_Records excerpted from a collection_
#####

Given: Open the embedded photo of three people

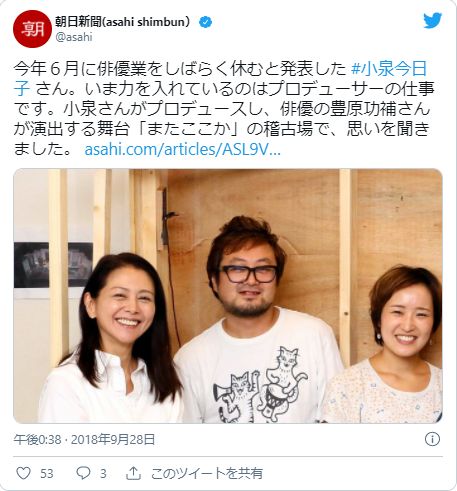Looking at the screenshot, I should click(x=228, y=296).
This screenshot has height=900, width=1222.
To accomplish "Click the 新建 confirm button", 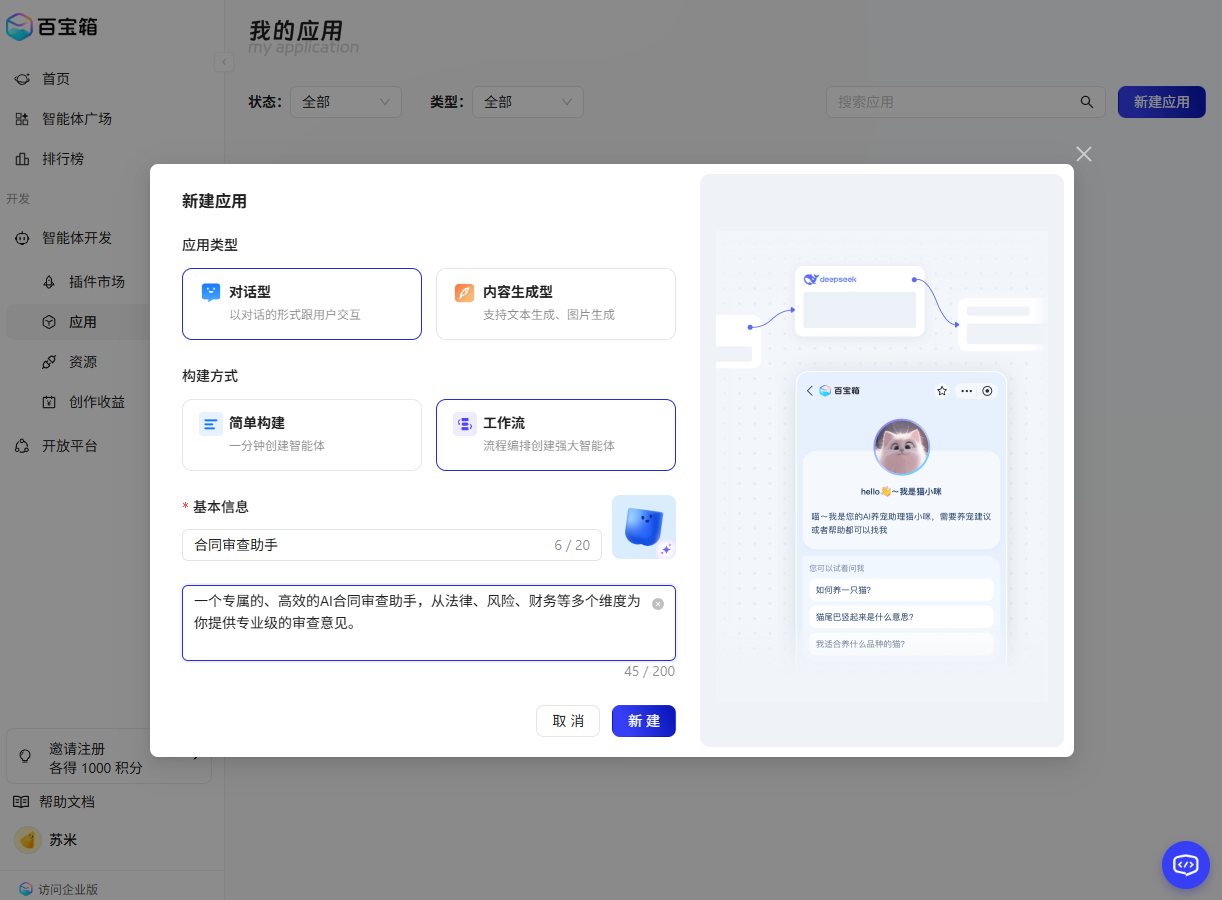I will (643, 721).
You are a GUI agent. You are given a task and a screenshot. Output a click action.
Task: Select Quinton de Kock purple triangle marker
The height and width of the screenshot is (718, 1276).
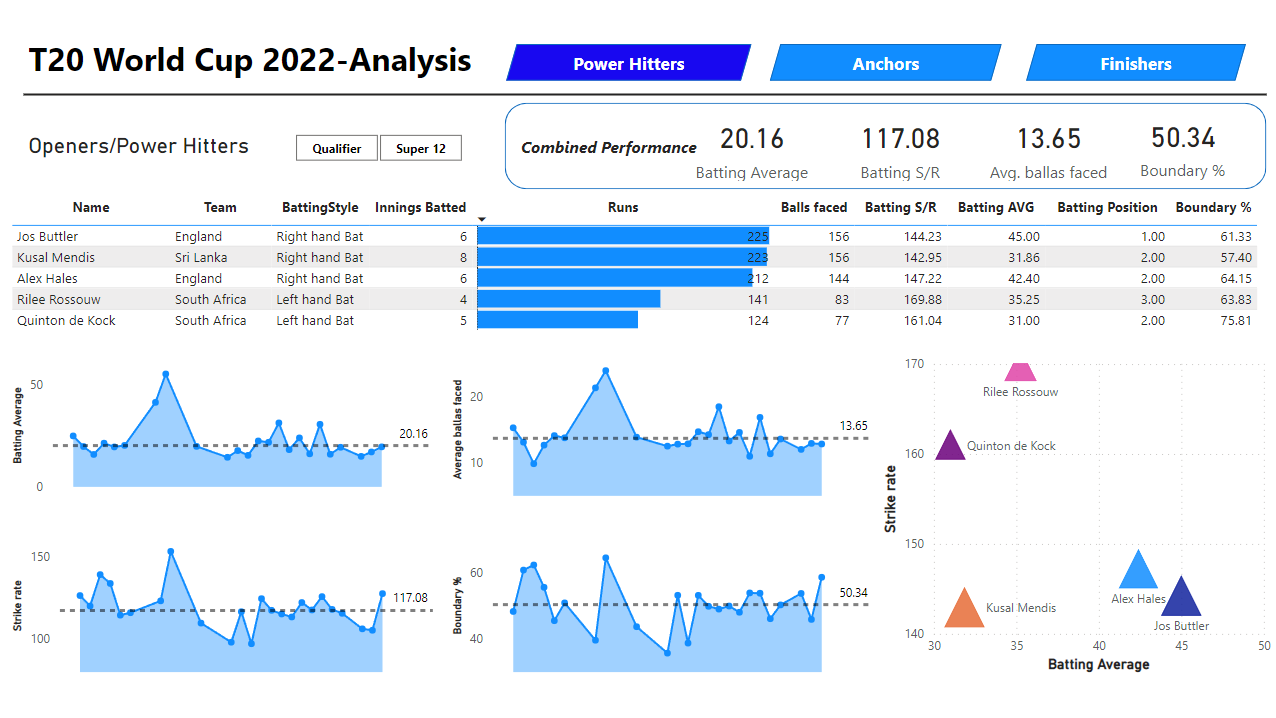[x=950, y=447]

#####

_What needs to be done_
Reproduce nothing but the lines from the line containing "The height and" through the last line of the data above, exactly as written and without pictures.

_Answer_
The height and width of the screenshot is (718, 1276).
[x=950, y=447]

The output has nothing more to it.